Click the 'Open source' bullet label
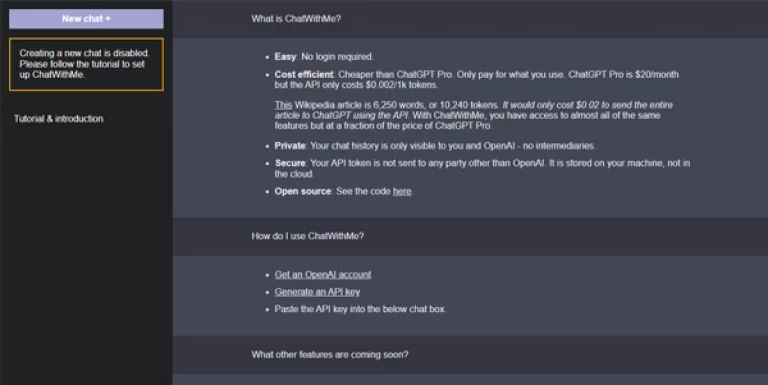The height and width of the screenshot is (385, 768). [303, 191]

□ □ □

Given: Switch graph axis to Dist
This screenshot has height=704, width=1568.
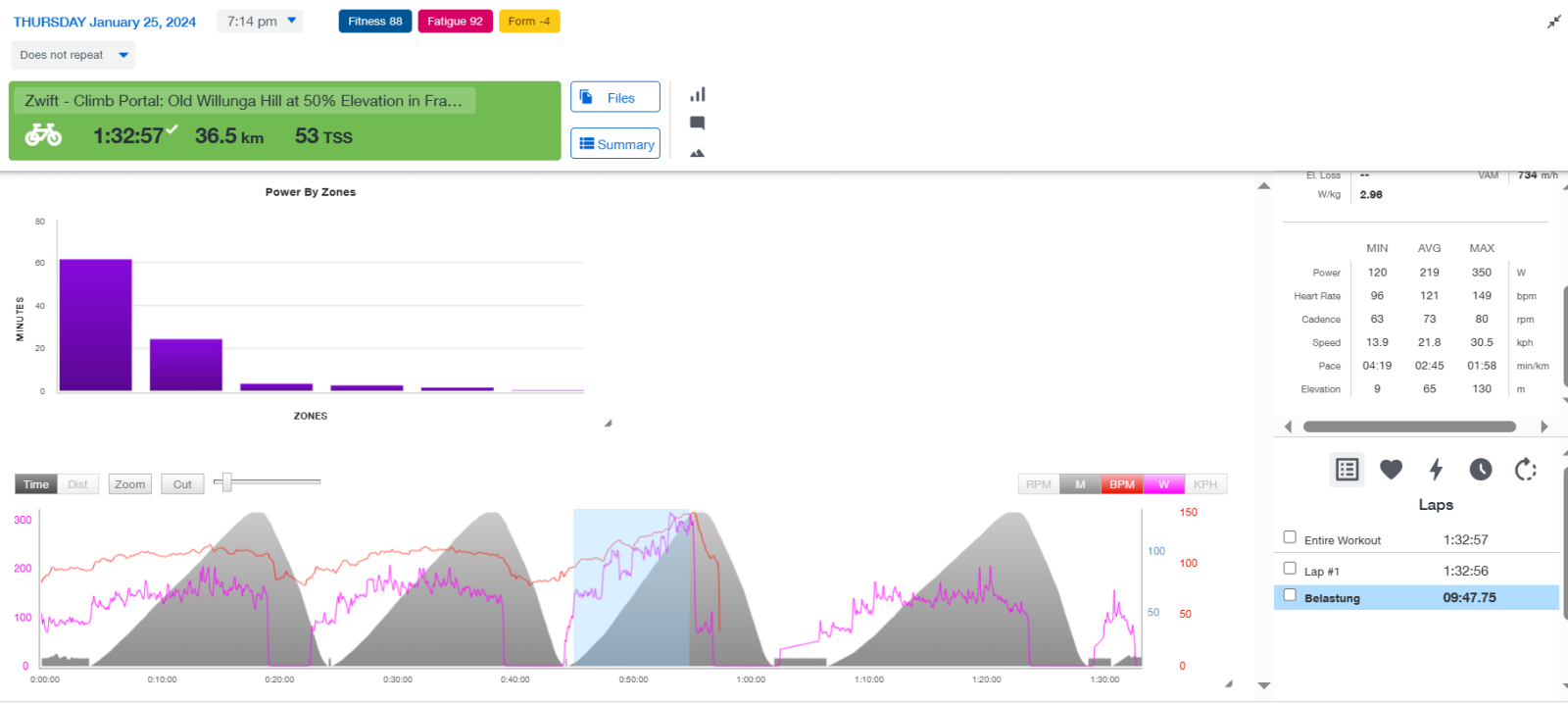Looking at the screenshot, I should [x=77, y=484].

□ □ □

TASK DIRECTIONS:
Reproduce the listing word for word, from the line with "Given: Switch graph axis to Dist" up to and including the line with "Looking at the". Leave the pictures out.

EXERCISE RESPONSE:
Given: Switch graph axis to Dist
This screenshot has height=704, width=1568.
Looking at the screenshot, I should [x=77, y=484].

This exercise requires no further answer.